A partir de ces découvertes, les chercheurs veulent développer une méthode pour aider les médecins à décider quels patients seraient susceptibles de bénéficier d’une immunothérapie et lesquels devront opter pour un traitement plus intensif qui combine par exemple chimio- et radiothérapie. Les patients devront être classés en fonction du taux de PD-1 présent dans leurs cellules immunitaires.
L’immunothérapie ne cesse de gagner en importance. «Cette méthode a ceci de révolutionnaire que certains patients ayant suivi la thérapie pendant plusieurs années parviennent à une guérison complète – y compris ceux atteints de tumeurs ayant résisté jusque-là aux autres thérapies», indique Alfred Zippelius.

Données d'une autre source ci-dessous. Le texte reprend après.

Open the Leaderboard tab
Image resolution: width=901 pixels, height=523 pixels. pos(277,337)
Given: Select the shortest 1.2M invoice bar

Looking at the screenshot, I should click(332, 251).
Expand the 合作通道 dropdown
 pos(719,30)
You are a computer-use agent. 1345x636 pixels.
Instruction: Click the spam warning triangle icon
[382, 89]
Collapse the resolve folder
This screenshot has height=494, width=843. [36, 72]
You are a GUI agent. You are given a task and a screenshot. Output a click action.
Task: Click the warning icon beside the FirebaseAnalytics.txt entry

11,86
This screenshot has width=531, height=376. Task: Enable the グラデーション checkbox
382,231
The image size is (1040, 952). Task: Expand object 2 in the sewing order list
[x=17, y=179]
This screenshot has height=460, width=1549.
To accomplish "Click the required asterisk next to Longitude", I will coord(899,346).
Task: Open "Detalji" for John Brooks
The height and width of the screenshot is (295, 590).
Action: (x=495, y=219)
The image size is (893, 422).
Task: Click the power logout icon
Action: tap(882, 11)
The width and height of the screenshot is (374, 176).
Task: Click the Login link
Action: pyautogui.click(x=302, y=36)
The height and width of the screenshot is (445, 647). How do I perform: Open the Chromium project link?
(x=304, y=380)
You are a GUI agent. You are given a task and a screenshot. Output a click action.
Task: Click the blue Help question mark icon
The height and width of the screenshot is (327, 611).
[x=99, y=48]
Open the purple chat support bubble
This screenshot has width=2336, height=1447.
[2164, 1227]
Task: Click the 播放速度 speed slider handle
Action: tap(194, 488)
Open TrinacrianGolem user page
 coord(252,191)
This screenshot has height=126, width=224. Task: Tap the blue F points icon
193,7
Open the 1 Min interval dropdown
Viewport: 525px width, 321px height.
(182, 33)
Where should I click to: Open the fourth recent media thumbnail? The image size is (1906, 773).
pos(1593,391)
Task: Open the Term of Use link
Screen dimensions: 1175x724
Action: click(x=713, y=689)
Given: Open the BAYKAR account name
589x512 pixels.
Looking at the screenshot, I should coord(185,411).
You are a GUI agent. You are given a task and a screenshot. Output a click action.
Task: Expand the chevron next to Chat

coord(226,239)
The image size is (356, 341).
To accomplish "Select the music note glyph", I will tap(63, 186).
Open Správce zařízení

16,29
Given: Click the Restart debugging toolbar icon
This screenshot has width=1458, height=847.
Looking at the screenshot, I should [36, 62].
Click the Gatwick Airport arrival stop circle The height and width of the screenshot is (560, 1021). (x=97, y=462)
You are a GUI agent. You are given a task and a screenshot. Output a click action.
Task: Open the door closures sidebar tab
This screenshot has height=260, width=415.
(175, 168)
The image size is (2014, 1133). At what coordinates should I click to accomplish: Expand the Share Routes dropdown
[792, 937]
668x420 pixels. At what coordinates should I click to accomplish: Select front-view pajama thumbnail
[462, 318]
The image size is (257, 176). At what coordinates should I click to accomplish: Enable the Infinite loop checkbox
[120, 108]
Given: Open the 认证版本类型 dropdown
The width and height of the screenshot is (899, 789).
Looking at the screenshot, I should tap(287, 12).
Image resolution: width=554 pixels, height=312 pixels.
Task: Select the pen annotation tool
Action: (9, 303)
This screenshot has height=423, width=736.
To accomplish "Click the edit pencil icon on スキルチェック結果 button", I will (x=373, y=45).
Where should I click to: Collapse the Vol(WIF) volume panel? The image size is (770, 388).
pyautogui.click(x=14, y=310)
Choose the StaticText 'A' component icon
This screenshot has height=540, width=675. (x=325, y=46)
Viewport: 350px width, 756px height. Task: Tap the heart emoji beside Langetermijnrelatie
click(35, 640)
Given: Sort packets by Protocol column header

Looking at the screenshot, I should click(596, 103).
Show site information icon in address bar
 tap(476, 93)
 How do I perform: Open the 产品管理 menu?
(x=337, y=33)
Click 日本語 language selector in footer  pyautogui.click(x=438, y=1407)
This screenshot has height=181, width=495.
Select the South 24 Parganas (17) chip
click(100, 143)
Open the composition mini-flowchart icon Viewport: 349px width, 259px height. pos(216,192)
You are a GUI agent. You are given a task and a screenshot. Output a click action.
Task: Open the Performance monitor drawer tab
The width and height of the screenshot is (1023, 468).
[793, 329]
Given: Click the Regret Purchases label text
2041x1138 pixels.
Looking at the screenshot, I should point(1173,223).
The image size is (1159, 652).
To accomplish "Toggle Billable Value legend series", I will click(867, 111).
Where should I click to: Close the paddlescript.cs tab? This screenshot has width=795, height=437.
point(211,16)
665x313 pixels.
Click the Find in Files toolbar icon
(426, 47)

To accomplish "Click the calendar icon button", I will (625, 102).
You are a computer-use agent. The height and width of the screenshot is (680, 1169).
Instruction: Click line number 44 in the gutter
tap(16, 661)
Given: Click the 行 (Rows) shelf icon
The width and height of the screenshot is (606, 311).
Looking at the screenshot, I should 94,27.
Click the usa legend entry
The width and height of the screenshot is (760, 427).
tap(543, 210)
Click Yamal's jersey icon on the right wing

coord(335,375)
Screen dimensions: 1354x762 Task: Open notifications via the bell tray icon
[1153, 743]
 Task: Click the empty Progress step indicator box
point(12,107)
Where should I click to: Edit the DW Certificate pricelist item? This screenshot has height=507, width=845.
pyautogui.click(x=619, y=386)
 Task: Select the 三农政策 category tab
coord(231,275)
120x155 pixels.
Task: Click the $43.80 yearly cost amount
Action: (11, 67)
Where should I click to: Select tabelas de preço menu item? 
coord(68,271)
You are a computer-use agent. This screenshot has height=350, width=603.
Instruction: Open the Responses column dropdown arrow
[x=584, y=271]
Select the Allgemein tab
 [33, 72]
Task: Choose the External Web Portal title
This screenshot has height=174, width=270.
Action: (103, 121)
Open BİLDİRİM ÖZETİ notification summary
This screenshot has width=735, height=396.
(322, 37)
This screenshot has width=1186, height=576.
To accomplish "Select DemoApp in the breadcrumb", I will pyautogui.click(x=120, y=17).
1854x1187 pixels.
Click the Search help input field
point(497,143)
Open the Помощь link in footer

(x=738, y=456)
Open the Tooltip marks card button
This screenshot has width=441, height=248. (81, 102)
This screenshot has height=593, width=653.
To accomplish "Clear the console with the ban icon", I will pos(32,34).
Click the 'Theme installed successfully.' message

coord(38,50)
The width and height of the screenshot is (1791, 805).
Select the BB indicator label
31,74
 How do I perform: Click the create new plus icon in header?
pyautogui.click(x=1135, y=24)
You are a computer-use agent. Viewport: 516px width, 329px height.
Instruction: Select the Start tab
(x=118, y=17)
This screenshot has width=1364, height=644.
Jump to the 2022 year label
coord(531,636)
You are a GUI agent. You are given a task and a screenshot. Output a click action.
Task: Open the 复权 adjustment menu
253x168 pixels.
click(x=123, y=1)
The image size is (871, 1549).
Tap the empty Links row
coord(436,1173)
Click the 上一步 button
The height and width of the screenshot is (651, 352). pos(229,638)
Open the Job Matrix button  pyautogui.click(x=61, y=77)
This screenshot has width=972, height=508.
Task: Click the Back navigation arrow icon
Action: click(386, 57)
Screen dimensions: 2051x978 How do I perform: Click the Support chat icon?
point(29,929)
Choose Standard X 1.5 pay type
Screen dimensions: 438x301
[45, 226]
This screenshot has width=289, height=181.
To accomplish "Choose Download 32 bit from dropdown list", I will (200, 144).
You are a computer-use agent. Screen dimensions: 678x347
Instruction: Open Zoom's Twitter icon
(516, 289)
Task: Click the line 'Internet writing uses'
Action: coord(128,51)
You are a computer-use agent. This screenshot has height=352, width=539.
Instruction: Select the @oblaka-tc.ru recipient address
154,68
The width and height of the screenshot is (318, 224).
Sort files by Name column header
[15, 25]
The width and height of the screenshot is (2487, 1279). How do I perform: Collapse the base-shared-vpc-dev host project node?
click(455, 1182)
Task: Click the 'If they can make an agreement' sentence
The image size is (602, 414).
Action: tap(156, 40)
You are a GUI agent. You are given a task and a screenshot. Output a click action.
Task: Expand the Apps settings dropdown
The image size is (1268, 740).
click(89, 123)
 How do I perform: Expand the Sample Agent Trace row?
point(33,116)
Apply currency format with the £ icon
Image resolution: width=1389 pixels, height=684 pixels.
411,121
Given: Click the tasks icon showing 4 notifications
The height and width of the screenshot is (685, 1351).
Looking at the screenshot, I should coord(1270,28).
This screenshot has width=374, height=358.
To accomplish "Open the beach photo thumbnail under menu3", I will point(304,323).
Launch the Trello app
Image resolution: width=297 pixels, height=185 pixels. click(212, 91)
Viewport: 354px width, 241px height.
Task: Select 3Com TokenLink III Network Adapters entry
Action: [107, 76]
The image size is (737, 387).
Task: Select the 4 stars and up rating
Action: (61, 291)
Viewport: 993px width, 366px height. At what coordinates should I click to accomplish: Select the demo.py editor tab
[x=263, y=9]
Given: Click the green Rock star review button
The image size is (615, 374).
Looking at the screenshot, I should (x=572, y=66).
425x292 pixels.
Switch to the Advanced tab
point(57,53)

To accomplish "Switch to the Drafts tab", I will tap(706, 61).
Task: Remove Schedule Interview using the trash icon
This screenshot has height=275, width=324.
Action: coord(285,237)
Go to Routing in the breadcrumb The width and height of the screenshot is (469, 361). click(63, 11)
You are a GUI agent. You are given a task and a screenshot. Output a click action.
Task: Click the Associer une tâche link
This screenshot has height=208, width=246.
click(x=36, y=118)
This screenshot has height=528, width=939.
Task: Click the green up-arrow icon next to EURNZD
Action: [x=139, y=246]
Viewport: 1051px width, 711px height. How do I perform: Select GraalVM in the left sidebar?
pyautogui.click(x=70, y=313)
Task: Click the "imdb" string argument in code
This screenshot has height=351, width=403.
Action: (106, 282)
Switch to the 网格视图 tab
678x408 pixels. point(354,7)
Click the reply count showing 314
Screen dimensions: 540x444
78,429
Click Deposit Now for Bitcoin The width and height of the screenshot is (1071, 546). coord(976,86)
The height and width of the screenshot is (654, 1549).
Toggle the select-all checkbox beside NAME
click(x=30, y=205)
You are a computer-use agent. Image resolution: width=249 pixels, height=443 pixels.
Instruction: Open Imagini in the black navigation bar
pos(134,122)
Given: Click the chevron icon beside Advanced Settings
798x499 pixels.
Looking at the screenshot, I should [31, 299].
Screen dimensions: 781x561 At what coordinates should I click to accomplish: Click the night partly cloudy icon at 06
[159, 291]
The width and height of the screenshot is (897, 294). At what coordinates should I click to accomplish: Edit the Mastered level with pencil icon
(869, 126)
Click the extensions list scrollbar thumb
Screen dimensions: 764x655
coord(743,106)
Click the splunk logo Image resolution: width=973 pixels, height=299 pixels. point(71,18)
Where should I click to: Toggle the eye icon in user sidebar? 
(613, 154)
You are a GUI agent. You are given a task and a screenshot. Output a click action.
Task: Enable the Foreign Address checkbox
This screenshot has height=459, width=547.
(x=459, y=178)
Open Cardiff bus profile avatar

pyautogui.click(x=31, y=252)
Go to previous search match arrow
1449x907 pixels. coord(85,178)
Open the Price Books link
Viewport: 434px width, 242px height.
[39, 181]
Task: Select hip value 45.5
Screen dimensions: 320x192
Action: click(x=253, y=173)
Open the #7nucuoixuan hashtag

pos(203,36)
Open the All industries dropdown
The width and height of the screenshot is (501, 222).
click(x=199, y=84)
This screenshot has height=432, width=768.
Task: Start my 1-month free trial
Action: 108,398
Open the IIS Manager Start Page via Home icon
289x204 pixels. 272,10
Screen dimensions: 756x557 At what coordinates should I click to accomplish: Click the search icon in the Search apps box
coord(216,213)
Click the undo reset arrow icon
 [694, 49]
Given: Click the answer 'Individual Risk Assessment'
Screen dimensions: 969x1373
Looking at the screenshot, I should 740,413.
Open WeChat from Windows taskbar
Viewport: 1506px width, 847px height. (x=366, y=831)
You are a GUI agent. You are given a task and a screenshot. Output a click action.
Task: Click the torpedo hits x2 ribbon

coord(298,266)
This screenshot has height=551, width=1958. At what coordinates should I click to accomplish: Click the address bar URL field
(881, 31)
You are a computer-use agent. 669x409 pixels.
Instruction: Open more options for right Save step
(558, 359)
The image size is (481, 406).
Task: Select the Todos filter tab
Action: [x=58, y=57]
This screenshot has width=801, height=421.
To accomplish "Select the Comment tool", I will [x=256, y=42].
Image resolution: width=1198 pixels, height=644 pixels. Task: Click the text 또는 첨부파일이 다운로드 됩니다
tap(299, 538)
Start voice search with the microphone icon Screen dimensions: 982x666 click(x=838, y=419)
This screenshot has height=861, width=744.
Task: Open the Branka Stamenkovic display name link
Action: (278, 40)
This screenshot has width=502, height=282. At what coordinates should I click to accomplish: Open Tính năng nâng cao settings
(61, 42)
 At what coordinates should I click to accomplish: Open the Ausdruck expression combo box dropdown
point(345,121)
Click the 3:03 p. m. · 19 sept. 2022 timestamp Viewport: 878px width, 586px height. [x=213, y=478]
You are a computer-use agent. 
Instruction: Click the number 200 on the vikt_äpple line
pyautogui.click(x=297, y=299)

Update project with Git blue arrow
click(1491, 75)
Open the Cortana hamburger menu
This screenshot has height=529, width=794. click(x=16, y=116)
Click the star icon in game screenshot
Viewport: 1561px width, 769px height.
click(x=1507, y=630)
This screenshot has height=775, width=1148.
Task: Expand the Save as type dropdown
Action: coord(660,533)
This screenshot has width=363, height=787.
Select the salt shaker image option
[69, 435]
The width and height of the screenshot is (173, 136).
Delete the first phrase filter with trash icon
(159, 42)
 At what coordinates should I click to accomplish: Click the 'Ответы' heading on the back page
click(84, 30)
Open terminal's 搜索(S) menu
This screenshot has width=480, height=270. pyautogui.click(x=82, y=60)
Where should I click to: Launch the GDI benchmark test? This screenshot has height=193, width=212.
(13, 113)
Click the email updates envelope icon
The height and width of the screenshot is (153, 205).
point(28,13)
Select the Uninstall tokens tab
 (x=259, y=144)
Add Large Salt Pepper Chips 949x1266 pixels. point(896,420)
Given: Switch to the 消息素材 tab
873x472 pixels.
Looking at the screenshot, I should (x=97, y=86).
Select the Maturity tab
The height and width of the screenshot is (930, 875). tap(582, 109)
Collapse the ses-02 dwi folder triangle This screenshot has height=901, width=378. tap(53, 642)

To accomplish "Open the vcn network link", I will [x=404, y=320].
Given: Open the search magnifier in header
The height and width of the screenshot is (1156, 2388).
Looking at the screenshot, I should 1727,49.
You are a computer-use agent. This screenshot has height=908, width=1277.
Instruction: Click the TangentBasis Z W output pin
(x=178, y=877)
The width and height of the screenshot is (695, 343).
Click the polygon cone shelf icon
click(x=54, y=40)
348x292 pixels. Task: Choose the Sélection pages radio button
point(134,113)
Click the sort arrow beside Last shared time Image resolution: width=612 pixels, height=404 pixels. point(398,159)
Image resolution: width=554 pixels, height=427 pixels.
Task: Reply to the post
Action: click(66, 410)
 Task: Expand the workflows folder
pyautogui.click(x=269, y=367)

L’Hôpital universitaire de Bâle a mis en place son propre groupe d’experts en immunothérapie.
Ce projet de recherche est issu d’une coopération entre l’oncologie médicale et la clinique de chirurgie thoracique de l’Hôpital universitaire de Bâle, le Netherlands Cancer Institute d’Amsterdam, l’Institut de pathologie de l’Hôpital cantonal de Liestal et le Roche Innovation Center Bâle.
(*) D. S. Thommen et al.: A transcriptionally and functionally distinct PD-1+ CD8+ T cell pool with predictive potential in non-small cell lung cancer treated with PD-1 blockade. Nature Medicine (2018). DOI: 10.1038/s41591-018-0057-z
Contact
Prof. Alfred Zippelius
Oncologie, Laboratoire d’immunologie tumorale, Centre des Tumeurs
Hôpital universitaire de Bâle
Tél.: +41 (0)61 328 60 16
E-mail: alfred.zippelius@usb.ch
Encouragement de carrières par le FNS
Le FNS encourage de manière ciblée la relève scientifique en Suisse. Ce soutien vise à assurer au plus tôt l’autonomie scientifique des chercheurs et chercheuses et à renforcer le positionnement de pointe de la place suisse en matière de recherche.
Daniela Thommen a obtenu de 2007 à 2010 une bourse MD-PhD pour un second doctorat en sciences naturelles et bénéficie depuis 2016 d’un subside Advanced-Postdoc.Mobility (désormais Postdoc.Mobility) pour un séjour de recherche au Netherlands Cancer Institute.
Alfred Zippelius a été soutenu de 2010 à 2013 en qualité de professeur boursier FNS (désormais Eccellenza) et est aujourd’hui titulaire d’une chaire clinique à l’université de Bâle.